On November 15, 2022, Legacy Housing Corporation (the “Company”) entered into a rescission and relinquishment agreement (the “Rescission Agreement”) with Curtis D. Hodgson, Executive Chairman of the Company.
The Rescission Agreement allows Mr. Hodgson to rescind and relinquish certain equity awards granted under a previous employment agreement and allows the Company to accept such rescission and relinquishment, without any payment therefor. A copy of the Rescission Agreement is filed as exhibit 10.1 and is incorporated herein by reference.
Item 9.01 Financial Statements and Exhibits.
(d)Exhibits
Exhibit No. |
| Description |
10.1 | ||
104 | Cover Page Interactive Data File (formatted as Inline XBRL). |
SIGNATURES
Pursuant to the requirement of the Securities Exchange Act of 1934, the registrant has duly caused this report to be signed on its behalf by the undersigned hereunto duly authorized.

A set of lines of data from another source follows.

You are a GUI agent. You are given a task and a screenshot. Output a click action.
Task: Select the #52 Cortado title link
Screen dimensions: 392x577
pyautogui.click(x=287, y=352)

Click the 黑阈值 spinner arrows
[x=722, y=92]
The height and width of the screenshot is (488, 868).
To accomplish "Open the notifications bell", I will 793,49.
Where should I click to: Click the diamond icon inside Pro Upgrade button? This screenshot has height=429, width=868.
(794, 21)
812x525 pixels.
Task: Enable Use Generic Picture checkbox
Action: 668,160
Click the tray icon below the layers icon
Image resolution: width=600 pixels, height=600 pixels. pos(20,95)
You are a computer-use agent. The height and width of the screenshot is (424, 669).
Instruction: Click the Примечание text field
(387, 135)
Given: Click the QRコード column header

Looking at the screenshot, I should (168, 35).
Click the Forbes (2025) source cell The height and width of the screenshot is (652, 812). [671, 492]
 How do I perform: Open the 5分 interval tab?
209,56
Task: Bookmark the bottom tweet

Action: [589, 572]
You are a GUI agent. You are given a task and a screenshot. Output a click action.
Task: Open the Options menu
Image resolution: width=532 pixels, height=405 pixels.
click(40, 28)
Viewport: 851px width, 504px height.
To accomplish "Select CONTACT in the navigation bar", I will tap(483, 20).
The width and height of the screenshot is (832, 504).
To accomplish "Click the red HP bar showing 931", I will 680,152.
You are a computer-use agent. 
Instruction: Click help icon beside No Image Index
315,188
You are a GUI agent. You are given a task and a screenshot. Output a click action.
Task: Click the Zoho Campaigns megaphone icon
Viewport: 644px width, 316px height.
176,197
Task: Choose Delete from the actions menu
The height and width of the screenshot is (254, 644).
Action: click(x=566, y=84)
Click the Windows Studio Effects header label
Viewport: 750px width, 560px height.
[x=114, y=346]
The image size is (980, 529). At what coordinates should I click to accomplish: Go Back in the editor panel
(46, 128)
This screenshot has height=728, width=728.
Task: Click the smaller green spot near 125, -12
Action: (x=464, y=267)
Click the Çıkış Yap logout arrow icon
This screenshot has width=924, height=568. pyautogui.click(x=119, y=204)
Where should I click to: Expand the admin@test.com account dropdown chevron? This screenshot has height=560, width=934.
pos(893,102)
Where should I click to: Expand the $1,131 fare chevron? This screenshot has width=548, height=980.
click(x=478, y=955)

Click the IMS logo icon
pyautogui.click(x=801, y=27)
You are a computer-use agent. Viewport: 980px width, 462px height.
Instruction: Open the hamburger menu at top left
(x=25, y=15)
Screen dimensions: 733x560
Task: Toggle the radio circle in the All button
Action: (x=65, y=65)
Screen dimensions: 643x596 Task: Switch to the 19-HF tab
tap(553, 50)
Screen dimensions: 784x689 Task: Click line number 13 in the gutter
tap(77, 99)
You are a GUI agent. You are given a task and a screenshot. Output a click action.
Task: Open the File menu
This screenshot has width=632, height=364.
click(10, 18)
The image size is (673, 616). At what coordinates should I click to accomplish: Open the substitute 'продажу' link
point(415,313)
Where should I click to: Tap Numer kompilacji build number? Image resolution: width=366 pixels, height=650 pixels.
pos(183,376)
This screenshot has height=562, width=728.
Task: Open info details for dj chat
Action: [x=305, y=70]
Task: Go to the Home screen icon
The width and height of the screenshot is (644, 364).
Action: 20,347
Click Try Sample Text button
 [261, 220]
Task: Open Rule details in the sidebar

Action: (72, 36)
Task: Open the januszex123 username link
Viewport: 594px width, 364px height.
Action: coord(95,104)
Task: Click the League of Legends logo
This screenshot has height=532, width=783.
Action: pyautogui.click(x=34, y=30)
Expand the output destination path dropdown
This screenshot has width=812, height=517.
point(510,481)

LEGACY HOUSING CORPORATION | ||
Date: November 21, 2022 | By: | /s/ R. Duncan Bates |
Name: | R. Duncan Bates | |
Title: | President and Chief Executive Officer |
Exhibit 10.1
RESCISSION AND RELINQUISHMENT AGREEMENT
This Rescission and Relinquishment Agreement (this “Agreement’) is entered into as of this 15th day of November, 2022 between Legacy Housing Corporation, a Texas corporation (“Legacy”) and Curtis D. Hodgson (the “Employee,” and together with the Company, the “Parties”), with reference to the following:
WHEREAS, the Parties entered into an employment agreement dated January 5, 2022 (“Employment Agreement”);
WHEREAS, Paragraph 3(d) of the Employment Agreement provides the following (“Equity Awards”):
a.If, during the Employment Period, the Company’s stock price reaches and remains for a period of fifteen consecutive market days at a closing price of $36 per share, the Company shall immediately grant to Employee a restricted stock award of 175,000 shares. Fifty percent of the shares shall be vested at grant and fifty percent shall vest on the Anticipated Termination Date, so long as Employee is employed on that date. These shares shall otherwise be subject to the terms of an award agreement and the Incentive Plan.
b.If, during the Employment Period, the Company’s stock price reaches and remains for a period of fifteen consecutive market days at a closing price of $48 per share, the Company shall immediately grant to Employee a restricted stock award of 175,000 shares. Fifty percent of the shares shall be vested at grant and fifty percent shall vest on the Anticipated Termination Date, so long as Employee is employed on that date. These shares shall otherwise be subject to the terms of an award agreement and the Incentive Plan.
WHEREAS, the Employee desires to rescind and relinquish the Equity Awards and the Company desires to accept such rescission and relinquishment, without any payment therefor.
NOW, THEREFORE, in consideration of the foregoing, and for other good and valuable consideration, the receipt and sufficiency of which hereby are acknowledged, the parties hereby agrees as follows: Employee rescinds and relinquishes the Equity Awards. The Company accepts such rescission and relinquishment without any payment therefor. The effective date of the rescission and relinquishment is October 1, 2022. All other terms and conditions in the Employment Agreement are unchanged.
IN WITNESS WHEREOF, the parties hereto have executed this Rescission and Relinquishment Agreement as of the date first set forth above.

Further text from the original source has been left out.